§ Your assignment:
Return only the lines starting at the line that contains "Where should I click to: Click the 20:00" and ending with the final line of the listing; include both endpoints.

+ + + +

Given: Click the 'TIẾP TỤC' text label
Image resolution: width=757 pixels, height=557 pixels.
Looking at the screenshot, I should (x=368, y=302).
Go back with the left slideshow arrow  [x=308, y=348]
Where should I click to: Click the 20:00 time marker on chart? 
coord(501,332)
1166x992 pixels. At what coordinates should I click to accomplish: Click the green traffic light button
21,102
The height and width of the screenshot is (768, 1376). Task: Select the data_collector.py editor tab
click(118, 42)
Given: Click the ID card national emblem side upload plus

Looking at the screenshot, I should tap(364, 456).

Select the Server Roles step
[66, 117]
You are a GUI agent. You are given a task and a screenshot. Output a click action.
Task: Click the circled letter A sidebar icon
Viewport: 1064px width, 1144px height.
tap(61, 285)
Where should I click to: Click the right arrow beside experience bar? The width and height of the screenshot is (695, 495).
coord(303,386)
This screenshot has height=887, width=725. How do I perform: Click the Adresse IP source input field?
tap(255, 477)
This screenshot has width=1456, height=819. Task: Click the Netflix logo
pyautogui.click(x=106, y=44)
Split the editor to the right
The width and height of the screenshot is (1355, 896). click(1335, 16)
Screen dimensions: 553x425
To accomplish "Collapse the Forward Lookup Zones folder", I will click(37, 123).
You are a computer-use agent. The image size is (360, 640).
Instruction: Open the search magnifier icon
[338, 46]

+ + + +

§ Response area:
Where should I click to: Click the 20:00 time marker on chart? 
coord(501,332)
1166x992 pixels. At what coordinates should I click to accomplish: Click the green traffic light button
21,102
The height and width of the screenshot is (768, 1376). Task: Select the data_collector.py editor tab
click(118, 42)
Given: Click the ID card national emblem side upload plus

Looking at the screenshot, I should tap(364, 456).

Select the Server Roles step
[66, 117]
You are a GUI agent. You are given a task and a screenshot. Output a click action.
Task: Click the circled letter A sidebar icon
Viewport: 1064px width, 1144px height.
tap(61, 285)
Where should I click to: Click the right arrow beside experience bar? The width and height of the screenshot is (695, 495).
coord(303,386)
This screenshot has height=887, width=725. How do I perform: Click the Adresse IP source input field?
tap(255, 477)
This screenshot has width=1456, height=819. Task: Click the Netflix logo
pyautogui.click(x=106, y=44)
Split the editor to the right
The width and height of the screenshot is (1355, 896). click(1335, 16)
Screen dimensions: 553x425
To accomplish "Collapse the Forward Lookup Zones folder", I will click(37, 123).
You are a computer-use agent. The image size is (360, 640).
Instruction: Open the search magnifier icon
[338, 46]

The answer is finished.